Modify Heapsort so that it stops after it finds the \(k\) largest keys in nonincreasing order. Analyze your algorithm, and show the results using order notation.

Short Answer

Expert verified
The modified Heapsort algorithm that finds the \(k\) largest keys in nonincreasing order has the time complexity of \(O(n + k \log n)\), where \(n\) is the total number of keys.

Step by step solution

01

Modifying Heapsort

The first step is to modify the Heapsort. The modification includes running the first part of Heapsort which is heapifying the array, and then instead of extracting all elements, only extract \(k\) elements. To run the first part and build a max heap, go through all non-leaf nodes, starting from the last internal node, down to the root node, and perform the heapify operation. This will ensure that the largest element is at the root of the heap, which will be the first largest key.

» Items listed in a dataset:

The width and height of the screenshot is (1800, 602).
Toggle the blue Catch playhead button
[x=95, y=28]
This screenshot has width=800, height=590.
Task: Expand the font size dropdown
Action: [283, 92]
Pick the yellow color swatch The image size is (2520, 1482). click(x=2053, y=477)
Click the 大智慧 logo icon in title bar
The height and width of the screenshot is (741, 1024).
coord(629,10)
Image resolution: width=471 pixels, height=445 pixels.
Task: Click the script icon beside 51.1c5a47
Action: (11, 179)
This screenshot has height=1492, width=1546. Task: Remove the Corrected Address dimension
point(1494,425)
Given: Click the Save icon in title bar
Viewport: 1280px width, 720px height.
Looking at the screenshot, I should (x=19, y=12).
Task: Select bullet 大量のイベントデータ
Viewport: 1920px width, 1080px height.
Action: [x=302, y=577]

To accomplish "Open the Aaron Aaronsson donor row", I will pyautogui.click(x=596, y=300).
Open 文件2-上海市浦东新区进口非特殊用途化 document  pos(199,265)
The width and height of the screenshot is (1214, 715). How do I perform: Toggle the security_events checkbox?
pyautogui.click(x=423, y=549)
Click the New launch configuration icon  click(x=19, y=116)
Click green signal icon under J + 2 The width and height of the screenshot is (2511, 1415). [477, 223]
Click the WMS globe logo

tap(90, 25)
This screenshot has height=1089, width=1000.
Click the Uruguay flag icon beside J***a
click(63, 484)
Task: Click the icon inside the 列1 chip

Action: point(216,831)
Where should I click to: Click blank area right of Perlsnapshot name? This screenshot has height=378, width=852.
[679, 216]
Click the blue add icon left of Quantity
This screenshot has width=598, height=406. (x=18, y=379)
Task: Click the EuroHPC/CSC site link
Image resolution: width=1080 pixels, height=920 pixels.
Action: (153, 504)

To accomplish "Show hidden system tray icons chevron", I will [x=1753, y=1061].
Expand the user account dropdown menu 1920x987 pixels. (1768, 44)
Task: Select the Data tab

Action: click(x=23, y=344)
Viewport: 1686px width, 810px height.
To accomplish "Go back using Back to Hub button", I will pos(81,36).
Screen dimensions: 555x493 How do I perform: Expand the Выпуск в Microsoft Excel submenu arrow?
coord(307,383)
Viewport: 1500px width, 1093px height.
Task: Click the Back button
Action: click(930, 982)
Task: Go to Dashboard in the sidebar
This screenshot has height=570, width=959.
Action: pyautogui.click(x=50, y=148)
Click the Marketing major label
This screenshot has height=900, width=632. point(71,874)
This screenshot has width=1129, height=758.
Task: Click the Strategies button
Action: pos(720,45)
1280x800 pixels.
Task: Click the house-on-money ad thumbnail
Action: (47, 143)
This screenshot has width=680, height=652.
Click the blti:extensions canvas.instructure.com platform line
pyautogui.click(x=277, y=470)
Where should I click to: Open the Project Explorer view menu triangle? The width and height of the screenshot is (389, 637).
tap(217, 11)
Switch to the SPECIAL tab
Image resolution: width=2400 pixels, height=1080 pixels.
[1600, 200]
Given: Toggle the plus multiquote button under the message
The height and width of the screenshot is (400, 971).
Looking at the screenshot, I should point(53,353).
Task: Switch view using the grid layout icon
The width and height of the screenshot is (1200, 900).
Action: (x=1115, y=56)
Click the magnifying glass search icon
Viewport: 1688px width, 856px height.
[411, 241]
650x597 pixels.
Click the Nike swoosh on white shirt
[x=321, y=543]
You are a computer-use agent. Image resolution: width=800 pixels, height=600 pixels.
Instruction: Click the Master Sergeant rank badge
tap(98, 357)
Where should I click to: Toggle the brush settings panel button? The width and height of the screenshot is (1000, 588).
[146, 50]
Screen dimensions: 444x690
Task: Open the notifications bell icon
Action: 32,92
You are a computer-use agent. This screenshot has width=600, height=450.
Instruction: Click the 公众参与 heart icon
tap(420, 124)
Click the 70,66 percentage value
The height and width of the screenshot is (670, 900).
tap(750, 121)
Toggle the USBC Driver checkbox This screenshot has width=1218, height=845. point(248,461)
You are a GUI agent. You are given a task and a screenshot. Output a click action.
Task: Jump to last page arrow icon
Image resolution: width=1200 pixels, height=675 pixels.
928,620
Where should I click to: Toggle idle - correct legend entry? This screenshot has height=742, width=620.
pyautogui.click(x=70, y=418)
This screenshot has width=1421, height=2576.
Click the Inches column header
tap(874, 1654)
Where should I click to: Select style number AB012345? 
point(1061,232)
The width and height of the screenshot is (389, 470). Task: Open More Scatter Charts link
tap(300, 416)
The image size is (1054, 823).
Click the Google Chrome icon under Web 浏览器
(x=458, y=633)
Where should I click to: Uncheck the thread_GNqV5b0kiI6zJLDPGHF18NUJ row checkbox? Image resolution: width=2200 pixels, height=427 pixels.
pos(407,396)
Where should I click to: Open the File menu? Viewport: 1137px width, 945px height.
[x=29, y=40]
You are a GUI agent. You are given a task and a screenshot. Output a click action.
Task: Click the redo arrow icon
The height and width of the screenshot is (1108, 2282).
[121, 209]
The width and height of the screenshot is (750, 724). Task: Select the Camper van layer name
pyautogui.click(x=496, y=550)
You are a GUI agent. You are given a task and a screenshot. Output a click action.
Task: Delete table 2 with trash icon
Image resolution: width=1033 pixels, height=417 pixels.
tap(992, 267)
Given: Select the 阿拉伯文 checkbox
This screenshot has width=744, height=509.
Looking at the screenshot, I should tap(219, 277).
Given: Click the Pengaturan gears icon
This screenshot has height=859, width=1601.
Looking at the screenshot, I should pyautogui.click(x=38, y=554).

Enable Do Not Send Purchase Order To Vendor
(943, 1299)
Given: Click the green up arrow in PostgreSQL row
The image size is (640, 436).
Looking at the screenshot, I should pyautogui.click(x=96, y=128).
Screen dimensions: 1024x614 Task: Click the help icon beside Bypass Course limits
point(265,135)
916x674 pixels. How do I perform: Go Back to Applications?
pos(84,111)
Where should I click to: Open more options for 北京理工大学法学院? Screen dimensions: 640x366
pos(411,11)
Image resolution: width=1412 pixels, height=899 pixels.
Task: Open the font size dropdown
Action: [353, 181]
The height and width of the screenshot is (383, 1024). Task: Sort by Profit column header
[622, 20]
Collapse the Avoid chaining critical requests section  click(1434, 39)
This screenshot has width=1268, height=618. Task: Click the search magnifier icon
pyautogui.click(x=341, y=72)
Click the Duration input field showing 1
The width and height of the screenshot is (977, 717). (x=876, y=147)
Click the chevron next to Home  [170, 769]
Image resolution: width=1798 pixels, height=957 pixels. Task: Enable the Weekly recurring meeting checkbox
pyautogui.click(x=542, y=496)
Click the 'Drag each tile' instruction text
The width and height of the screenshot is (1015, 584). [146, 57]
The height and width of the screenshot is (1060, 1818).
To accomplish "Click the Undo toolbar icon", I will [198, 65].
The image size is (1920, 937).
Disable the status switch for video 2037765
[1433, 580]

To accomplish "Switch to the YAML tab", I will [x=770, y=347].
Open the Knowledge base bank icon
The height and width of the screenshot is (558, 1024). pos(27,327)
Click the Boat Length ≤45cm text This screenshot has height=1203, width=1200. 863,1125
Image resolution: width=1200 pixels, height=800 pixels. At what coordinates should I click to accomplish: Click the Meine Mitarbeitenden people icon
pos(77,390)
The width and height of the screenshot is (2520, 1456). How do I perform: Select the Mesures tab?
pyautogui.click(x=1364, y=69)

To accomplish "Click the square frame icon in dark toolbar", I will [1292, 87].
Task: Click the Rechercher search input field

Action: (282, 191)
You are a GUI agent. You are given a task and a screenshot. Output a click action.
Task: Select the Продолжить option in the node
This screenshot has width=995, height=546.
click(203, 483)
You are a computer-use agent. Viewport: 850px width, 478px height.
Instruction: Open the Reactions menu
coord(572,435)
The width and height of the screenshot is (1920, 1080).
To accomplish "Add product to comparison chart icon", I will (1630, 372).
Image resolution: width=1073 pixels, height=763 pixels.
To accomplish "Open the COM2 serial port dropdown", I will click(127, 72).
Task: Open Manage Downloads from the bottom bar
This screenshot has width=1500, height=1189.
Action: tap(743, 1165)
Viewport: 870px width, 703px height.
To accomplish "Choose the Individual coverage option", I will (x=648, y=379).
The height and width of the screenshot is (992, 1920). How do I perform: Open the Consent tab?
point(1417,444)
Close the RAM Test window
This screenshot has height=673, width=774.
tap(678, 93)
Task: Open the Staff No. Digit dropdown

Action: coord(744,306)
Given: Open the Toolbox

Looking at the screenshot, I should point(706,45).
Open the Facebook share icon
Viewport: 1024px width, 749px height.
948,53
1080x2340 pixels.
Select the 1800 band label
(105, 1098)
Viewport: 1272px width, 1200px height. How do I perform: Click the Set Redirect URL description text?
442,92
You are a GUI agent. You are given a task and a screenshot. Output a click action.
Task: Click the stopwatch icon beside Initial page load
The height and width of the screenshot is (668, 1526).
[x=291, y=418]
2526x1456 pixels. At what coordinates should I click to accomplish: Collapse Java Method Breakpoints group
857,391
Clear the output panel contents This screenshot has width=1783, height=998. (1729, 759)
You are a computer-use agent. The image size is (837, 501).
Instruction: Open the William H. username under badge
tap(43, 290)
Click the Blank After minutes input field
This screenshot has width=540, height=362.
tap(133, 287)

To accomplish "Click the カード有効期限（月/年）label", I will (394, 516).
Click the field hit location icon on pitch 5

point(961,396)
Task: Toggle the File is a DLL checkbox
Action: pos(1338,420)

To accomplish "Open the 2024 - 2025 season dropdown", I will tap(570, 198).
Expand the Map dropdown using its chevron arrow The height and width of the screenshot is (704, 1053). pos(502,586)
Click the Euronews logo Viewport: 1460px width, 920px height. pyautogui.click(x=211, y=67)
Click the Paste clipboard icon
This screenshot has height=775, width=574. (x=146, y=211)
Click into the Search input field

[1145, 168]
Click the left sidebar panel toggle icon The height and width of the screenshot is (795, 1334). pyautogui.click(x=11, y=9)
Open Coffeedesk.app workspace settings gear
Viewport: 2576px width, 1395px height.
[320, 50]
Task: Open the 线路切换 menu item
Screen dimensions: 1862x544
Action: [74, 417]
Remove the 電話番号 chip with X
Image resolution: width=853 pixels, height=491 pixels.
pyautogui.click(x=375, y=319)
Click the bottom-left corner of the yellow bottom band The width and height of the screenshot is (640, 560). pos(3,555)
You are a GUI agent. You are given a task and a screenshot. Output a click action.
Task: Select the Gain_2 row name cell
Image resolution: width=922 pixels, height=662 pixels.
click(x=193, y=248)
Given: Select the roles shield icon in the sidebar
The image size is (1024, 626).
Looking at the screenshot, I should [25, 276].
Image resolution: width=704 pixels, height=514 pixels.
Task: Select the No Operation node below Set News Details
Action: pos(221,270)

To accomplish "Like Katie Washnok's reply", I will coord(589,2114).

» Task requirements:
**A)** Condense the paragraph of the Heapsort solution that begins "The first step is to modify the Heapsort" into a short bulleted list that keeps its main facts.
**B)** In the Heapsort solution, repeat word for word the passage between "Modify Heapsort so" and "first largest key.", inclusive.

» Solutions in order:
**A)**
- Keep the first part of Heapsort, which heapifies the array into a max heap.
- Instead of extracting all elements, extract only \(k\) of them.
- To build the max heap, heapify every non-leaf node, from the last internal node back to the root.
- This places the largest element at the root, giving the first largest key.

**B)**
Modify Heapsort so that it stops after it finds the \(k\) largest keys in nonincreasing order. Analyze your algorithm, and show the results using order notation.

Short Answer

Expert verified
The modified Heapsort algorithm that finds the \(k\) largest keys in nonincreasing order has the time complexity of \(O(n + k \log n)\), where \(n\) is the total number of keys.

Step by step solution

01

Modifying Heapsort

The first step is to modify the Heapsort. The modification includes running the first part of Heapsort which is heapifying the array, and then instead of extracting all elements, only extract \(k\) elements. To run the first part and build a max heap, go through all non-leaf nodes, starting from the last internal node, down to the root node, and perform the heapify operation. This will ensure that the largest element is at the root of the heap, which will be the first largest key.